TEXT →
Content starts

Why Lower Gasoline Prices Are Not Stimulating Economy

 
Chart In Focus
 
January 27, 2016

Fed officials and financial news reporters are collectively wondering why the economy seems to be slowing down, even though lower oil and gasoline prices ought to be a stimulative factor.  If consumers are spending less of their money on gasoline, then they ought to have more to spend on other stuff, or so goes the reasoning.  So why is it not working? 

The problem is one of magnitude, and most analysts fail to take the time to do the math.  So at the risk of boring you with arithmetic, let’s look at some important numbers, with a bit of back-of-the-envelope math.

The EIA publishes data on consumption for a variety of energy products, including gasoline.  In November 2015 for example (the most recent month for which there are data), Americans consumed gasoline at a rate of 358 million gallons per day.  The 12-month average is 360 million gallons.  That sounds like a really large number, but when you realize that there are roughly 322 million resident Americans, that works out to 1.11 gallons per day for every American. 

The chart above shows the trend for that data.  The high prices of just a couple of years ago sent people into dealerships to buy Priuses, Volts, Teslas, and other electrified cars to avoid paying high gasoline prices.  But the falling prices for automobile fuel are making consumers eschew those more efficient choices, and consume more gasoline.  They are also consuming more diesel, which is not part of these computations, but it is nevertheless a real factor. 

Looking at the math, if the price of gasoline drops from $3.00 to $2.00 (round numbers to make the math easier), that means an extra $1.11 in your pocket every day, assuming you are the average man, woman, and child in America. 

If you find a dollar on the sidewalk, pick it up and put it in your pocket, are you going to go out and adjust your spending patterns?  Probably not.  But if you found a dollar on the sidewalk every day for a month, or for several months, maybe you will start supersizing your Happy Meal, buying more Pokemon cards, or making other adjustments to your consumption.  This is the point that former Fed Chairman Ben Bernanke made in his famous speech about dropping money from helicopters, a point he borrowed from Milton Friedman.

Content ends

EXERCISE SET →
**1)** Rewrite everything in the gasoline prices article from "The chart above" down to "a real factor.", switching "diesel" to "jet fuel".
**2)** According to the gasoline prices article, at what rate did Americans consume gasoline in November 2015?
**3)** Continue the gasoline prices article from the point where it stops.

INPUT DATA →
Content starts

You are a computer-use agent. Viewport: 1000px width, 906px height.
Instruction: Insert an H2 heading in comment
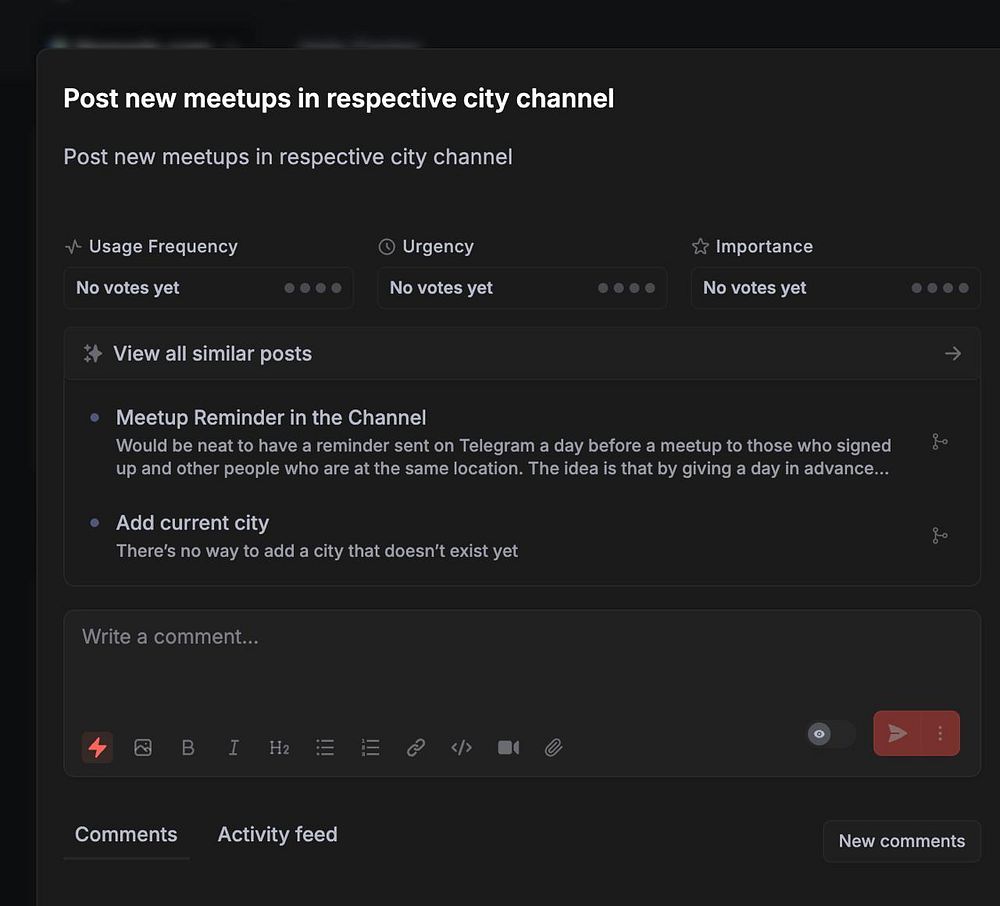click(279, 747)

Content ends

OUTPUTS IN ORDER →
**1)**
The chart above shows the trend for that data.  The high prices of just a couple of years ago sent people into dealerships to buy Priuses, Volts, Teslas, and other electrified cars to avoid paying high gasoline prices.  But the falling prices for automobile fuel are making consumers eschew those more efficient choices, and consume more gasoline.  They are also consuming more jet fuel, which is not part of these computations, but it is nevertheless a real factor.

**2)** 358 million gallons per day.

**3)**
Aggregating all of those savings, a $1 drop in gasoline prices amounts to around $10.8 billion of supposed stimulus in the form of consumers keeping more of their own money.  That’s $1 multiplied by an average of 360 million gallons per day, times 30 days in an average month.  Now, $10.8 billion per month is a pretty big number, but it is nowhere near the $85 billion per month that the Fed was pumping into the banking system during QE3, for example.  

Still, $10.8 billion per month ought to do something for stimulus, right?  Yes, of course, but that is unless it gets eaten by monsters.  Mwahh, hah hah!!  The Robert Wood Johnson Foundation (RWJF) estimates that the average price of healthcare premia will rise by 12.56% in 2016, a figure way above the estimate of 5.8% per year as modeled by the Centers for Medicare and Medicaid Services for the 2014 to 2024 period. 

The National Conference of State Legislatures estimates a US-wide cost for a “Silver” plan medical insurance for a 40-year-old non-smoker at $314 for 2015.  So if we apply a 12.56% growth rate from RWJF, that amounts to a jump to $353, or $39/month.  That pretty well eats up the $1.11 per day savings on gasoline. 

Ergo, the stimulus of lower gasoline prices has been eaten by monsters. 

One other monster eating the gasoline stimulus is that the federal government is now soaking up 18.1% of GDP in the form of federal taxes.  Going above 18% has a proven track record of pushing the U.S. into a recession.  So the bottom line is that whatever stimuli the lower prices of gasoline are giving us are getting swallowed by darker forces.  And the magnitude of the savings is just not enough to outweigh those stronger forces.  It would not even be enough if gasoline was free.  And that’s the big takeaway message.